SpriteList without spatial hashing is slow for multiple collision tests when GPU transform is used #2363

eschan145 · 2024-09-11T00:47:59Z

Bug Report

When profiling my code, I found out that arcade.gl.query.__exit__ was taking up the vast majority of my performance time, more than four times than anything else. It doesn't seem right that an __exit__ function should take this long, and my project is running slowly because of this. I'm surprised this hasn't been brought up before, and it may be a problem with my code.

         5219230 function calls (5174575 primitive calls) in 49.182 seconds

   Ordered by: internal time

   ncalls  tottime  percall  cumtime  percall filename:lineno(function)
    35634   15.204    0.000   15.364    0.000 C:\Users\Esamu\AppData\Roaming\Python\Python312\site-packages\arcade\gl\query.py:132(__exit__)
     2899    3.393    0.001    4.267    0.001 {built-in method time.sleep}
    35634    3.323    0.000    3.456    0.000 C:\Users\Esamu\AppData\Roaming\Python\Python312\site-packages\arcade\gl\vertex_array.py:342(transform_interleaved)
     4332    1.925    0.000    1.985    0.000 {built-in method nt._getfinalpathname}

System Info

Arcade 3.0.0.dev35
------------------
vendor: Intel
renderer: Intel(R) UHD Graphics
version: (3, 3)
python: 3.12.2 (tags/v3.12.2:6abddd9, Feb  6 2024, 21:26:36) [MSC v.1937 64 bit (AMD64)]
platform: win32
pyglet version: 2.1.dev5
PIL version: 10.2.0

Steps to reproduce/example code:

My project is located at https://github.com/eschan145/SpaceShooter.

The text was updated successfully, but these errors were encountered:

DragonMoffon · 2024-09-24T04:27:15Z

Thanks for bringing this to our attention. The link to your repository doesn't work at the mo. Secondly, I wonder if you could also provide the top functions by the highest average time rather than the highest total time given that the method was called 30000+ times, which means each call takes around 0.5 ms to complete (admittedly not insignificant but it will be interesting to see the slowest methods aswell)

Cleptomania · 2024-09-24T04:36:54Z

I strongly suspect this isn’t anything Arcade can really do about it. My guess is this is just the result of the GL querying being slow, querying blocks the pipeline in GL and is generally a pretty expensive operation to perform. Would need more in depth profiling to determine the exact function call eating the bulk of the time, but I strongly suspect that it’s one of the GL query operations.

If it is that, the performance can vary a decent bit between different hardware/drivers as well.

DragonMoffon · 2024-09-24T04:38:43Z

It's unsurprising that this particular exit method takes a while. multiple gl calls are made per property queried. Given that these are getting information directly from the GPU, they are probably blocking methods, which will cause your program to hang until the GPU responds. If you are querying large or complex gl operations such as data transfers, then you will have to wait for that whole process to finish rather than continuing immediately and letting it complete in the background.

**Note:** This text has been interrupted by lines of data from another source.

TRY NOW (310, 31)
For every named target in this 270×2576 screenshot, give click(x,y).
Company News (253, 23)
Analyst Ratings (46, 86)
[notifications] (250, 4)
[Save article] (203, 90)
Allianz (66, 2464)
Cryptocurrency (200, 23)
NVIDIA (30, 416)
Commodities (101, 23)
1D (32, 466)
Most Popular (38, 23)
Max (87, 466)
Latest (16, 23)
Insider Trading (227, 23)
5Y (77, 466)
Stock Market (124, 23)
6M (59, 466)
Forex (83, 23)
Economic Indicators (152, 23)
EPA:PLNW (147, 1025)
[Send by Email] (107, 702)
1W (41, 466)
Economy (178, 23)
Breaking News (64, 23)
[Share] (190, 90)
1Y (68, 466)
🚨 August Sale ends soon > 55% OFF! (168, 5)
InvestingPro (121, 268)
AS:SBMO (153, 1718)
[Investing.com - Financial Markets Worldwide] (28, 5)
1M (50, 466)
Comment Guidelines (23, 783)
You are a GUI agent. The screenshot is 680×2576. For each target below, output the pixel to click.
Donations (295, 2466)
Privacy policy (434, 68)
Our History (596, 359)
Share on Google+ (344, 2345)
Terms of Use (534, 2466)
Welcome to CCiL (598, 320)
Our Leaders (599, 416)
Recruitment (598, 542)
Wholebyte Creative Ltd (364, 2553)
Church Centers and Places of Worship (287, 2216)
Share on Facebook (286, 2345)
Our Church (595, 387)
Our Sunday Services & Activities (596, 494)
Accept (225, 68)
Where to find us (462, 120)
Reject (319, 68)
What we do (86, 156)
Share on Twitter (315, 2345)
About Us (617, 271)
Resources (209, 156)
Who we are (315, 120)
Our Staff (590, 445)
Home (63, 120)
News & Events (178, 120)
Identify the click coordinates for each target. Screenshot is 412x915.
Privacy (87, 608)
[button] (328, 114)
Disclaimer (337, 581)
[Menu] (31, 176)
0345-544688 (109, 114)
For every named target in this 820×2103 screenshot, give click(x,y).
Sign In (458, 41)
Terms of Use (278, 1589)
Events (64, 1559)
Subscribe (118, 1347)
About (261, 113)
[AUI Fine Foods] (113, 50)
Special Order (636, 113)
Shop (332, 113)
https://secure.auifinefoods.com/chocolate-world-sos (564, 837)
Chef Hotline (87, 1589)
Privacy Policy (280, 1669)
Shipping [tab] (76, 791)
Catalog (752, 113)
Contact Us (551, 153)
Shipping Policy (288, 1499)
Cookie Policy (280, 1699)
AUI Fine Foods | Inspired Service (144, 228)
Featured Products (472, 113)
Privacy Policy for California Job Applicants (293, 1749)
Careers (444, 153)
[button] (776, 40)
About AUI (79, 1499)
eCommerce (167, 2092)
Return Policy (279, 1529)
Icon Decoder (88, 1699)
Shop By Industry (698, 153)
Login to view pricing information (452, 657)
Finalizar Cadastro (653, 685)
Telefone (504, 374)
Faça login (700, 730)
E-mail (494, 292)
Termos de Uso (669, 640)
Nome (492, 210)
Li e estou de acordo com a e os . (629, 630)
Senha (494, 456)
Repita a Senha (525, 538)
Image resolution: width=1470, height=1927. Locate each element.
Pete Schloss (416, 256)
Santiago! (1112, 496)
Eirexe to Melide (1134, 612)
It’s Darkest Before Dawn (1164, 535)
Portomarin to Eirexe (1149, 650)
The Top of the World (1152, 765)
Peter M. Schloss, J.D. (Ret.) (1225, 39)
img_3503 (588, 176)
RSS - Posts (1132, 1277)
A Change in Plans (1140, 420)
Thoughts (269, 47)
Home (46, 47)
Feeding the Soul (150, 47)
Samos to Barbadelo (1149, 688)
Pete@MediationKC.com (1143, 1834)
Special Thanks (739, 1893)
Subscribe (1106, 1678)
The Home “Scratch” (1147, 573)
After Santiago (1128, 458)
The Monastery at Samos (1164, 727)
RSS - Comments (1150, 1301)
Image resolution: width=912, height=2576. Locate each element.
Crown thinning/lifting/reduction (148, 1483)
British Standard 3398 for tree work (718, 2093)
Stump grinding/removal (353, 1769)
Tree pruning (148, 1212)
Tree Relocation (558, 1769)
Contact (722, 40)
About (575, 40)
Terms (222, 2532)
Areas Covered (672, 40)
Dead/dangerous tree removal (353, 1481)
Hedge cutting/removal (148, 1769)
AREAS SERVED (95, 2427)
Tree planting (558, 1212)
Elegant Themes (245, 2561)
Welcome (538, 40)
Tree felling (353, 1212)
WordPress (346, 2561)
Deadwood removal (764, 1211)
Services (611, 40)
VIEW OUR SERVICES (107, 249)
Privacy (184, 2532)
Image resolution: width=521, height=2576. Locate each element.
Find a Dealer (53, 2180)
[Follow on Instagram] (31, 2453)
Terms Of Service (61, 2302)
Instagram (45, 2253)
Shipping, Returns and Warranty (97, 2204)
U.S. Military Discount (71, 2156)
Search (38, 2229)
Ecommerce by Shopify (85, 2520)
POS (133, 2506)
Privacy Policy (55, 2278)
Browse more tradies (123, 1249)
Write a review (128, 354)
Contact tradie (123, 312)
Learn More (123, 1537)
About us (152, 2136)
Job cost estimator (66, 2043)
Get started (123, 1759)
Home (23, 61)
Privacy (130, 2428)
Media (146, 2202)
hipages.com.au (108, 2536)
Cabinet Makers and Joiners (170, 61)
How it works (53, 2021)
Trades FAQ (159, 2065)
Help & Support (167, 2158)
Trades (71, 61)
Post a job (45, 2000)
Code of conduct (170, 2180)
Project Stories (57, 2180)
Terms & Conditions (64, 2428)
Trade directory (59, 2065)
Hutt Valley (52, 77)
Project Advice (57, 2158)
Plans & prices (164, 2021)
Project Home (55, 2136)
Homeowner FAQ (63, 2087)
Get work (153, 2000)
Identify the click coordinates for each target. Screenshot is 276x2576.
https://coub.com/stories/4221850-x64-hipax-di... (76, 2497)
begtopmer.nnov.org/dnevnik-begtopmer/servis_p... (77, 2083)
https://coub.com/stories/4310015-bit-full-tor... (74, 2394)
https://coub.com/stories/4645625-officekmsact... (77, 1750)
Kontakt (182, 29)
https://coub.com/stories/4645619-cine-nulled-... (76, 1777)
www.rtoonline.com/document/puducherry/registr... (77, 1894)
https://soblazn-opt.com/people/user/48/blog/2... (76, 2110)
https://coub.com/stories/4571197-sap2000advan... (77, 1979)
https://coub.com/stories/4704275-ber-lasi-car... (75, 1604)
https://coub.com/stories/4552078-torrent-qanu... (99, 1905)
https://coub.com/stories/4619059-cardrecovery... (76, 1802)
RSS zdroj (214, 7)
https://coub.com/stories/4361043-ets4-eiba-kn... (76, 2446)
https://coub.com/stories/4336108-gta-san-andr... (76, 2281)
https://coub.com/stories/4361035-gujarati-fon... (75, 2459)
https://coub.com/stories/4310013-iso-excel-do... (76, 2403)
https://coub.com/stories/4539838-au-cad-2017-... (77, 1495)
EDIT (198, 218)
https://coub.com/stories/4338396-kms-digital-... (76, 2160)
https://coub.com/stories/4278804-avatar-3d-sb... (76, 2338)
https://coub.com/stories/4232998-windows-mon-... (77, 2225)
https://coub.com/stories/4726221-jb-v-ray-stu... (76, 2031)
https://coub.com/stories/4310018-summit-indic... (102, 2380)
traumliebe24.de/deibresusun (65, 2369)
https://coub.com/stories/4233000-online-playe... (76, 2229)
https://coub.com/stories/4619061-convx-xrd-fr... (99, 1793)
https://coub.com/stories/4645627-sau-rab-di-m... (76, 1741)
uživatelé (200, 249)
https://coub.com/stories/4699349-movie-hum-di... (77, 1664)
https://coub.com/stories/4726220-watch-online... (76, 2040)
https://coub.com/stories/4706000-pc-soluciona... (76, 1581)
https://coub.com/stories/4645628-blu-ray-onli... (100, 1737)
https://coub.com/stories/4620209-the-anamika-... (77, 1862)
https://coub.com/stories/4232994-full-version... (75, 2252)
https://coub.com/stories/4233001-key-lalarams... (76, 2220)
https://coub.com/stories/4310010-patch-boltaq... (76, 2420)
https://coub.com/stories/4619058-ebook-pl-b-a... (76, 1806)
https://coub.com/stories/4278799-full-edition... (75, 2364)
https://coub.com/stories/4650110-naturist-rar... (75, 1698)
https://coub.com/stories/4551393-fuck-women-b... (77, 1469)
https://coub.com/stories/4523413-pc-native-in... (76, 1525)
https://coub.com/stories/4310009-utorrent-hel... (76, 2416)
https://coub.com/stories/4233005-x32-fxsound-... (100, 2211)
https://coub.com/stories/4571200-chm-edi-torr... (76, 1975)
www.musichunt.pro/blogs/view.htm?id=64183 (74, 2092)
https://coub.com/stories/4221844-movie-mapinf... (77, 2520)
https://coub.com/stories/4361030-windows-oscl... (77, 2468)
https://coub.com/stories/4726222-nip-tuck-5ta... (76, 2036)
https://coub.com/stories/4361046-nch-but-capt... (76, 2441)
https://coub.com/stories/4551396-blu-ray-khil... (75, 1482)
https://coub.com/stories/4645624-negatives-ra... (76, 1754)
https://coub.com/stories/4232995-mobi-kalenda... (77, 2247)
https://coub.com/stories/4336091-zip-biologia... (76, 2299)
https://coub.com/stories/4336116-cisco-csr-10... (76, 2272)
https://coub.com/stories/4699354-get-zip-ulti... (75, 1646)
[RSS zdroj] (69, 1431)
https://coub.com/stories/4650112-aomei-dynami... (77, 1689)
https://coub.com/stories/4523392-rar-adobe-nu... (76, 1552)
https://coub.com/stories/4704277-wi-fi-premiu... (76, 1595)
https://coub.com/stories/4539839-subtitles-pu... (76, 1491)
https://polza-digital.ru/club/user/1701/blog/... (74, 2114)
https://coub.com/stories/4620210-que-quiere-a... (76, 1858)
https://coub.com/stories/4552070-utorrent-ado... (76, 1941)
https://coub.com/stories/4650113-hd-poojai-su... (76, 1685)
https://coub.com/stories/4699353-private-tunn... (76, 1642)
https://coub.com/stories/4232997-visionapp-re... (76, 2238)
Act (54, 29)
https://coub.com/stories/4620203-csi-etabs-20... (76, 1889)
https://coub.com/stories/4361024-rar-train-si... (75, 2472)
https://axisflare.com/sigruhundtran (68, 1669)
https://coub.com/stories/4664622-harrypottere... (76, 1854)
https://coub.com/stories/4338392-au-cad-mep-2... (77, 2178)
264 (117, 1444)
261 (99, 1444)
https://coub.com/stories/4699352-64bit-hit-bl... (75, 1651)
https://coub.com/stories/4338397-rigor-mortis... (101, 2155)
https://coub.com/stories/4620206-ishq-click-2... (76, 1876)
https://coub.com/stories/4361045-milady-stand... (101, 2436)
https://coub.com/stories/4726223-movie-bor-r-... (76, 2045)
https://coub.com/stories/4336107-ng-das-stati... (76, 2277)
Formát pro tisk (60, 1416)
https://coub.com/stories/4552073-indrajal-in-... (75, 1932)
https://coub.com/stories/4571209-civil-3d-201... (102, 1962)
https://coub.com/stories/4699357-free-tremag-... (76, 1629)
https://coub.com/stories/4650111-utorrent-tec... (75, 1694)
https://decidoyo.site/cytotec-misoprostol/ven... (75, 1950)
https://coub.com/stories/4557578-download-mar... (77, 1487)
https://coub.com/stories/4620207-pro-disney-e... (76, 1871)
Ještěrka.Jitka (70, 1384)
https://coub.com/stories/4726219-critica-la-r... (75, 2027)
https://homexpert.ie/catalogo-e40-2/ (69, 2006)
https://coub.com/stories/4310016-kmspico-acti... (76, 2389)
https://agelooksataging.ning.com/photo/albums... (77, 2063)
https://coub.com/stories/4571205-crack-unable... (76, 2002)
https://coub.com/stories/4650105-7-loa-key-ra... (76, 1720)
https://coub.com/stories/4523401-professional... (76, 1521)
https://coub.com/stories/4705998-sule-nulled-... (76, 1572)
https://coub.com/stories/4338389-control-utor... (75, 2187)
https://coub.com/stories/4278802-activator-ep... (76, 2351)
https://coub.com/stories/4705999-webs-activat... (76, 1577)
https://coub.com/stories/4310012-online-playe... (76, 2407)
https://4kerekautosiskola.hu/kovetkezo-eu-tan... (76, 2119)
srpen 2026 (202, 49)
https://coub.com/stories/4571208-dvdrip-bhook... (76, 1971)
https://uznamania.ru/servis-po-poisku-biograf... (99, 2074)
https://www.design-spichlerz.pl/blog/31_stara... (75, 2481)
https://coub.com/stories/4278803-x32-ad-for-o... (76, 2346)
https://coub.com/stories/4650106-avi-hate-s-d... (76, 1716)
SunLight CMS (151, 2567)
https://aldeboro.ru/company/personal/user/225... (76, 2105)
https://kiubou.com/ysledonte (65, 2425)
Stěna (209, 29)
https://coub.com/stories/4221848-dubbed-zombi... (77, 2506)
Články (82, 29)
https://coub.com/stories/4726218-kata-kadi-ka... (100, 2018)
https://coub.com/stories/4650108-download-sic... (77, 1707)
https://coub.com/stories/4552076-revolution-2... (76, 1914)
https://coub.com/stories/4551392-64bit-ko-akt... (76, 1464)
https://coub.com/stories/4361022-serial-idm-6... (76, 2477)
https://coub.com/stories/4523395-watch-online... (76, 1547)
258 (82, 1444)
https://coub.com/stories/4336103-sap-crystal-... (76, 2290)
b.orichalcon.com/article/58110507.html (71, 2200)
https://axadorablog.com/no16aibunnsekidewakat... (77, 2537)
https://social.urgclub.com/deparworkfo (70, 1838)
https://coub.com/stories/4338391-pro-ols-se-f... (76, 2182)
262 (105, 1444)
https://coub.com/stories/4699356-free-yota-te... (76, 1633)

From my investigation, no internal arcade process uses the Query object, so if it isn't critical to your applications functionality, it might be better to disable it when not debugging.

einarf · 2024-09-24T12:30:49Z

It likely needs to wait for the rendering queue to process the call you are measuring to obtain the query info. If there are many things already in the queue it also needs to wait for those to complete.

eschan145 · 2024-09-24T14:54:56Z

Thanks for your responses.
I've fixed the repo link, so it should work now. Run profiler.py to see the profiling results.

Secondly, I wonder if you could also provide the top functions by the highest average time rather than the highest total time given that the method was called 30000+ times, which means each call takes around 0.5 ms to complete (admittedly not insignificant but it will be interesting to see the slowest methods aswell)

cProfile doesn't support sorting by time percall. And most of the ones that take up the most time aren't really revelant anyways, because they are only called once. However, the update function of the main game takes about 0.026 seconds to complete and is called 163 times, but that's really all that's significant.

From my investigation, no internal arcade process uses the Query object, so if it isn't critical to your applications functionality, it might be better to disable it when not debugging.

I tried commenting it out, but collision checking stopped working. Are you referring to something else?
output.txt

eschan145 · 2024-09-27T22:30:40Z

It seems it's being called when checking for collisions. I've added custom collision detection using AABBs and it has replaced arcade.gl.query as the slowest method.

DragonMoffon · 2024-09-28T03:09:29Z

You are correct sorry, the reference finder didn't pick that up. If you are using GPU collisions for sprites then it does have a query object. That shouldn't be running by default I'll look into it.

DragonMoffon · 2024-09-28T03:10:51Z

def _get_nearby_sprites(
    sprite: BasicSprite, sprite_list: SpriteList[SpriteType]
) -> List[SpriteType]:
    sprite_count = len(sprite_list)
    if sprite_count == 0:
        return []

    # Update the position and size to check
    ctx = get_window().ctx
    sprite_list._write_sprite_buffers_to_gpu()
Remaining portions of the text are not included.